Short exercise:
Please turn the items below, from the first line through the line containing "[x=25, y=460]", into a Markdown table with the columns Row and Line, leaving out blank lines.

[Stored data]
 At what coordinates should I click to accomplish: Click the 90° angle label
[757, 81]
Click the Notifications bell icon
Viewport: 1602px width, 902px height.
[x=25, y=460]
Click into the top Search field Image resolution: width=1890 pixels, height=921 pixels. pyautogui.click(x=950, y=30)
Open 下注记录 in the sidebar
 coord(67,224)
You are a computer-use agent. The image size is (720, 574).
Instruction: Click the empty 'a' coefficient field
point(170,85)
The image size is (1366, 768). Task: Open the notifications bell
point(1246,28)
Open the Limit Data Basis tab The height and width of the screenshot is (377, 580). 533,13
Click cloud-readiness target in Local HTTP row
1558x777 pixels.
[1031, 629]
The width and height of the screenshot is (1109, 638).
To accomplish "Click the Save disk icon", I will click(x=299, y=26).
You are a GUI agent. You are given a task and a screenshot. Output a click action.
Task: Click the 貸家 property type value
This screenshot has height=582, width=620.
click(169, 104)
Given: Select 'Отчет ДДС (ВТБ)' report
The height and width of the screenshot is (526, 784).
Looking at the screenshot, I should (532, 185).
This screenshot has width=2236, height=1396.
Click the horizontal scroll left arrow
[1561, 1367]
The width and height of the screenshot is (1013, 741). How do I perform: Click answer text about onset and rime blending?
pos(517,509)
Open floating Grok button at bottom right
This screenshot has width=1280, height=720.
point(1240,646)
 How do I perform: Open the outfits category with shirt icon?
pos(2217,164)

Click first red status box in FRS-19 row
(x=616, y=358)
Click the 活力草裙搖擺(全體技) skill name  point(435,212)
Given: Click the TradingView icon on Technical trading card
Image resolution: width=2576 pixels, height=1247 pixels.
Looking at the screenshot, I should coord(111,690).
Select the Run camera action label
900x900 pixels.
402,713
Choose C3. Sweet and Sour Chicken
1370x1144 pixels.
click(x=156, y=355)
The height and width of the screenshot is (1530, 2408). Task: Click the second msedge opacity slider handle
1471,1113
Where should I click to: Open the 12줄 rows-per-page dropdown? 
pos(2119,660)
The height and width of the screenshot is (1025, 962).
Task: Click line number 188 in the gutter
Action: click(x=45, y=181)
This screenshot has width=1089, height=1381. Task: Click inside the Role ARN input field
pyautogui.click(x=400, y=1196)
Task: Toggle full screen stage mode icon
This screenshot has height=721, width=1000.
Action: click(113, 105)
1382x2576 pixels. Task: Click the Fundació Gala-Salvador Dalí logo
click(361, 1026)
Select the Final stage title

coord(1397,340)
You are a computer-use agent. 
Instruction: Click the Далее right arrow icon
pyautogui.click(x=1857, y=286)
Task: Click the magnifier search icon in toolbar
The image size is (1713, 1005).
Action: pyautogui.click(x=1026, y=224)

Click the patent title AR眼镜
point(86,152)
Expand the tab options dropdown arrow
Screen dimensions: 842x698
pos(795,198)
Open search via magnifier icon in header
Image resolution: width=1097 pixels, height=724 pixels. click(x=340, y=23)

Result below:
| Row | Line |
|---|---|
| 1 |  At what coordinates should I click to accomplish: Click the 90° angle label |
| 2 | [757, 81] |
| 3 | Click the Notifications bell icon |
| 4 | Viewport: 1602px width, 902px height. |
| 5 | [x=25, y=460] |